Chrissy Marie is a trauma-informed embodiment practitioner and inner child liberator. She helps high-achievers grow up their inner people-pleaser and take themselves less seriously.
And for years, she was stuck in the exact pattern I just described.
Here’s how she explained it to me:
“Part of my conditioning growing up was I learned to pattern being a space holder, being a really deep listener, being a safe person for other people, with intimacy and connection.
Because I was able to hold space for a lot of people’s range and different experiences, and I wasn’t very reactionary, people would open up to me. And in that opening, I felt a lot of connection and intimacy.”
Sound familiar?
You learned early on that if you could be calm, steady, and non-judgmental, people would open up to you. And in their opening, you felt close to them.
So you anchored into that role. You became “the listener.”
But here’s where it gets tricky:
“I never really learned or felt safe in allowing other people to hold ME,” Chrissy said. “I didn’t know how to ask for what I needed. And it wasn’t immediately offered, so I didn’t even know exactly what it was that I needed.”
This is the trap.
You’ve become so good at holding space for others that you’ve forgotten (or never learned) how to let others hold space for you.
And the longer this goes on, the more entrenched the pattern becomes.
What This Actually Looks Like (And Why You Might Not Recognize It)
Here’s the thing about being “the listener”: it doesn’t always look like what you think.
You might actually be pretty open.
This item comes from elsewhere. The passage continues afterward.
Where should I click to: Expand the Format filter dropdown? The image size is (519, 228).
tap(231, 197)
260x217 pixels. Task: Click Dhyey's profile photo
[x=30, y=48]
You might share a lot about your life. You might tell people what’s going on with you.
But you’re not actually letting them IN.
Chrissy explained this so perfectly:
“I am quite and have been an open book. I would share some pretty deep things. I wouldn’t hold back on context. It was the FELT SENSE. It was allowing people to see me in a state of nervous system dysregulation that I was not allowing.
I would let people know of things that happened to me and things I was contemplating. People knew. They just couldn’t FEEL me because I wasn’t feeling in front of anybody.”
Read that again.
You can share all the facts of your life: the hard things that happened, the challenges you’re facing, the decisions you’re making.
But if you’re not letting people see how it’s actually affecting you? You’re not being vulnerable. You’re still performing.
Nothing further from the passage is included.